The Curb App Lets You Flag a Cab With the Ease of a Ride-Hailing Trip
The rising popularity of ride-hailing services like Uber and Lyft in recent years has not only been linked to a reduction in transit ridership and an increase in traffic congestion. It has also sharply reduced business for the taxi industry, which used to be a fairly reliable source of income for immigrants and others willing to put in the work to make a living wage. At the same time, Chicagoans of color have long reported problems with discrimination by cab drivers who pass them over when they try to flag a ride on the street, or refuse to take them to certain neighborhoods. The Curb app for taxis has the potential to address both issues.
Curb vice president Jason Gross says that by adopting the new technology, cab drivers can level the playing field in their competition with ride-hailing. “I would say that the stories of the taxi industry’s eventual demise are a bit overstated,” he says. “There’s certainly been an impact with the arrival of the ride-sharing apps. I think what we’ve seen, overall, is that actually just increased the utilization of transportation services. And the arrival of Curb as an option to make taxis more competitive has been welcomed by the industry, and it definitely serves a valuable purpose for the riding public.”
Gross says his company was the first to install credit card readers in cabs in New York City years ago. “It’s always been part of our DNA to lead the industry forward and provide the service that the riding public wants,” he says. “And we do that in an efficient way that helps put more money in the pockets of taxi drivers, helping support an industry that really is part of the fabric of public transportation.”
On the face of it, the Curb app is relatively simple, giving riders the ability to book and pay for a cab ride in advance. Curb was a result of a merger between two other transportation systems, Taxi Magic and Way2Ride, which date back to 2008. “There are a few different things we do with the app that serve different segments of the community, and different needs,” Gross says. “One of those is the traditional hailing of a cab on demand, or reserving it in advance and having it easily trackable on the app. It comes to pick you up, and it’s always a licensed, professional, insured driver.”
Curb has also added the option to select a wheelchair-accessible vehicle. “That’s certainly helped mobility for the community of people who use wheelchairs,” Gross says. Thirdly, the app allows customers to pay for their ride in the app, add a tip, and get their receipt sent to them digitally, just like using Uber or Lyft. “Even for people in Chicago who are used to just flagging a cab down on the street, they still have that almost magical experience of being able to hop in and when the ride’s over, just hop out,” Gross says. “Everything should be taken care of.”

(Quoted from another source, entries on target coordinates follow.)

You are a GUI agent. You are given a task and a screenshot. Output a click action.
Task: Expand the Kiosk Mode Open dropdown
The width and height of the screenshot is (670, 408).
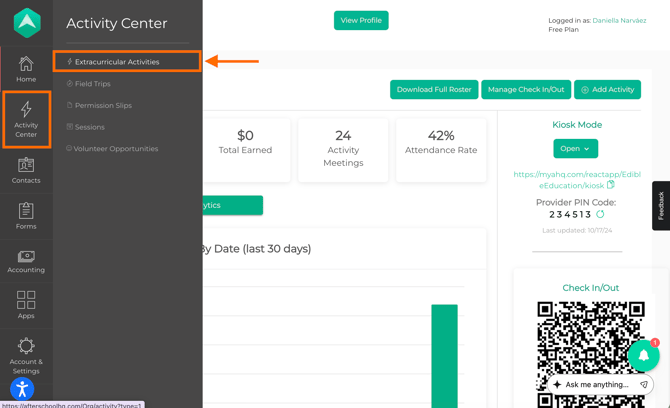tap(576, 148)
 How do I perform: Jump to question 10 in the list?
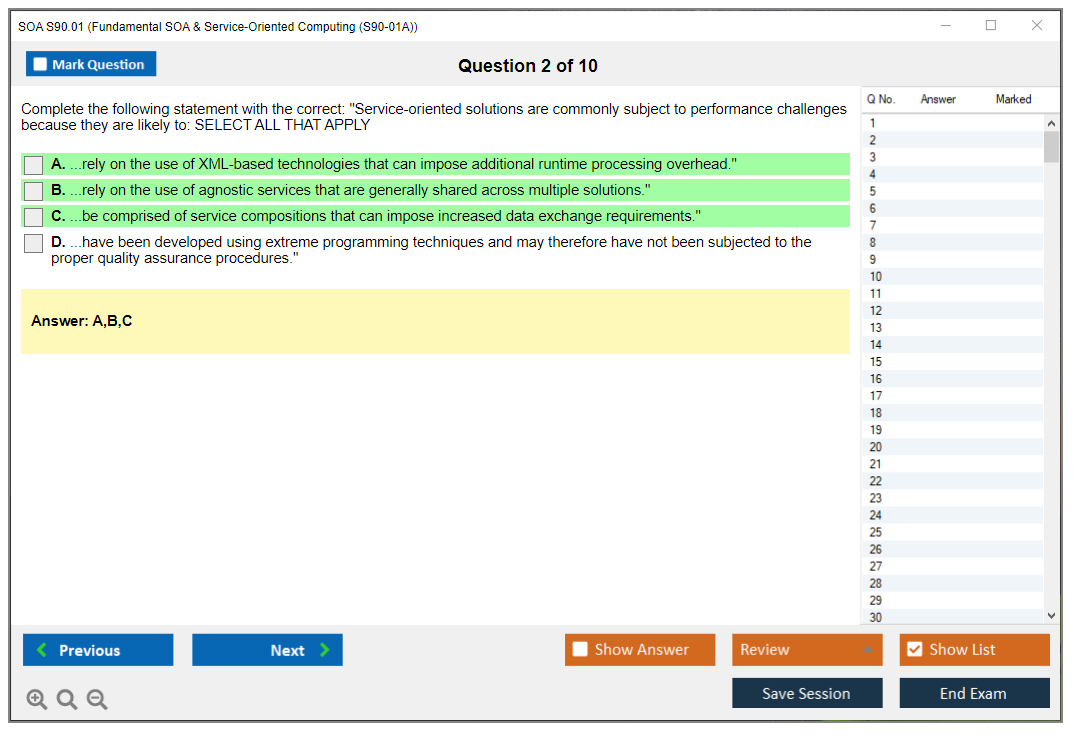876,277
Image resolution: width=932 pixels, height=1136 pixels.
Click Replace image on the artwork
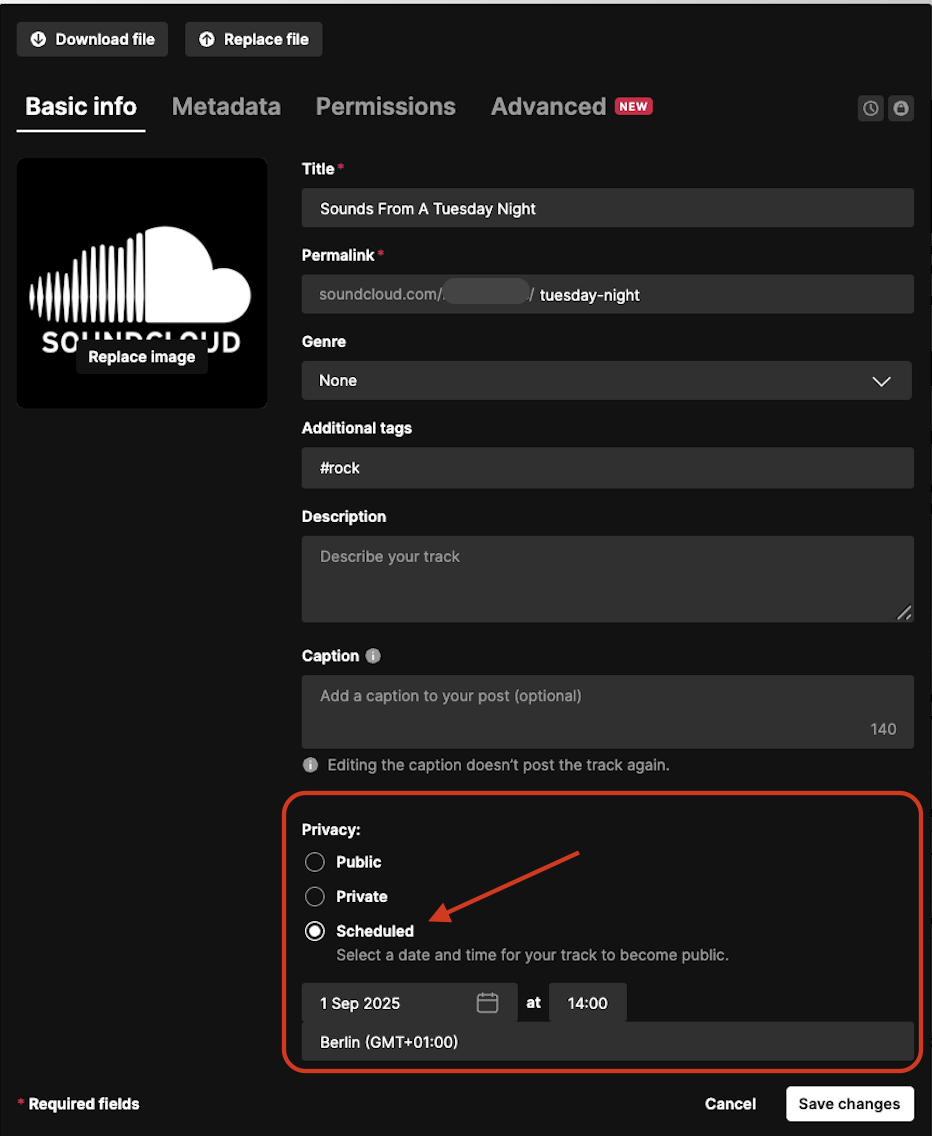[142, 357]
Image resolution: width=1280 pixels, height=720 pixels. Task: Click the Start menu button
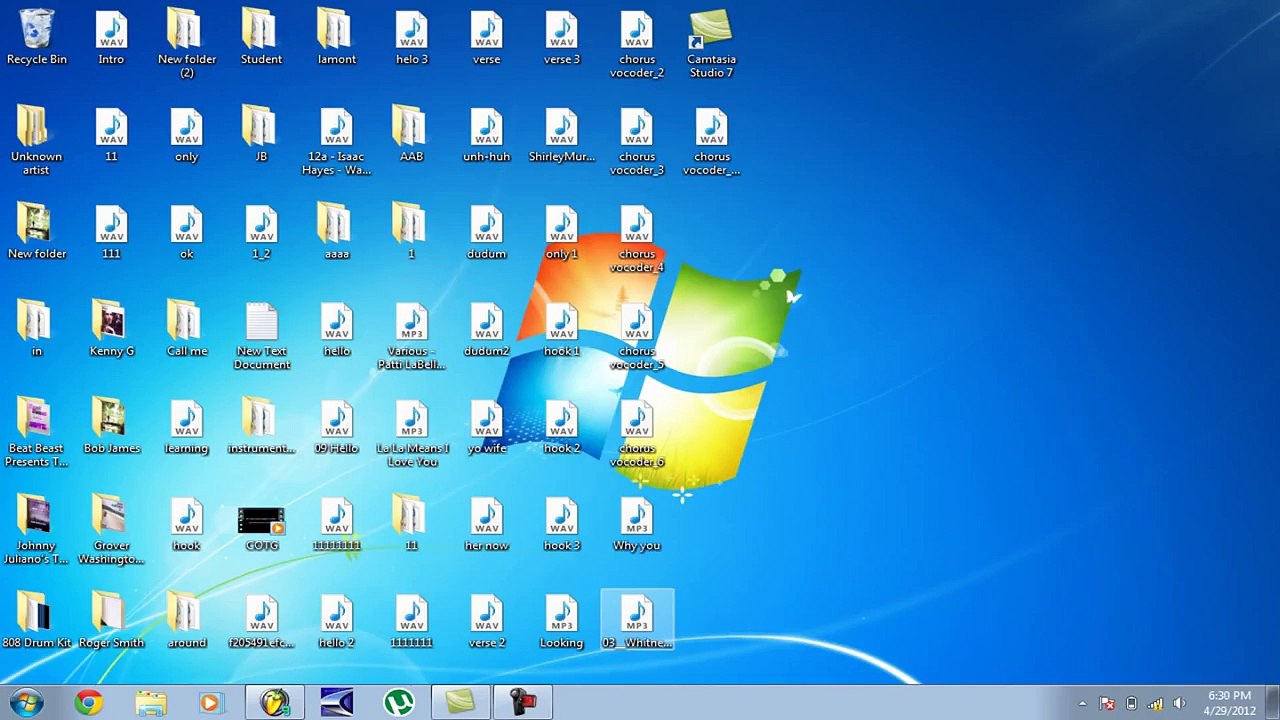point(27,703)
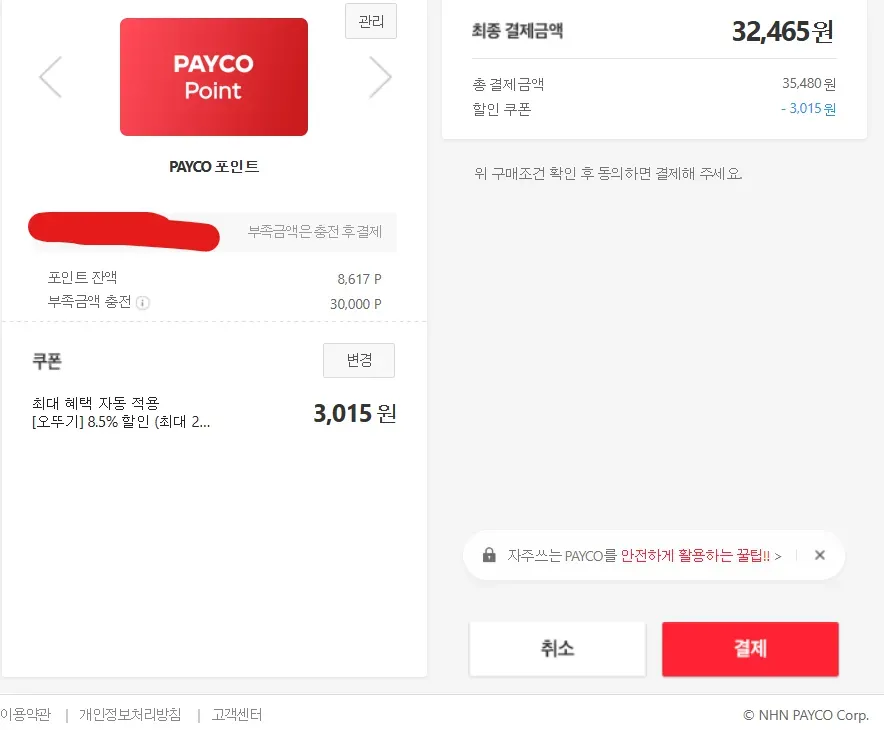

Another advantage of Curb app is that interactions with your taxi driver are documented electronically, which helps discourage racial or geographic discrimination against customers. This also makes it easier to report any issues that do arise to the driver’s company and/or the app.
Streetsblog reader Kevin Monahan is a Curb enthusiast. Although Monahan says he only takes cabs about twice a month, he tends to use the Curb app when he does. “I had been reading in papers about ride-sharing influencing the taxi industry,” he says. “I had also read about this Curb app being developed as an alternative for taxi cabs to provide the same level of service. I personally prefer hiring professional, fully-insured vehicles and drivers who are being paid a living wage.”
In spite of Chicago’s recently passed surcharge on ride-hailing trips to fund CTA infrastructure, local Uber and Lyft trips, subsidized by venture capital, are still cheaper than taxi trips. A recent MIT study found that drivers using the apps make a median income of less than $4 an hour, although the companies have disputed that finding.
Monahan’s partner Justyna Bicz is also fan of the Curb app. “Whenever I’ve used it, it works fine,” she says. “It’s more convenient than having to call a taxi dispatcher… I take cabs once or twice a month, most often if the weather is bad, or if I have to be at the train station or airport really early carrying a large object. Occasionally I’ll take one when I’m traveling with with friends.”
Bicz adds that she is philosophically opposed to the Uber model. “It’s supposed to be a flexible way to make money, but it’s not providing full-time work to people. There’s not a lot of security in the job.”
Gross argues ride-share fans should switch to Curb not just because they care about the wellbeing of their driver, but because taxis offer a superior product to ride-hailing. “[We’re able to] provide the value, not just in convenience and ease of use, but also in terms of safety, security, and accountability.”
Representatives of Uber and Lyft did not respond to requests for comment.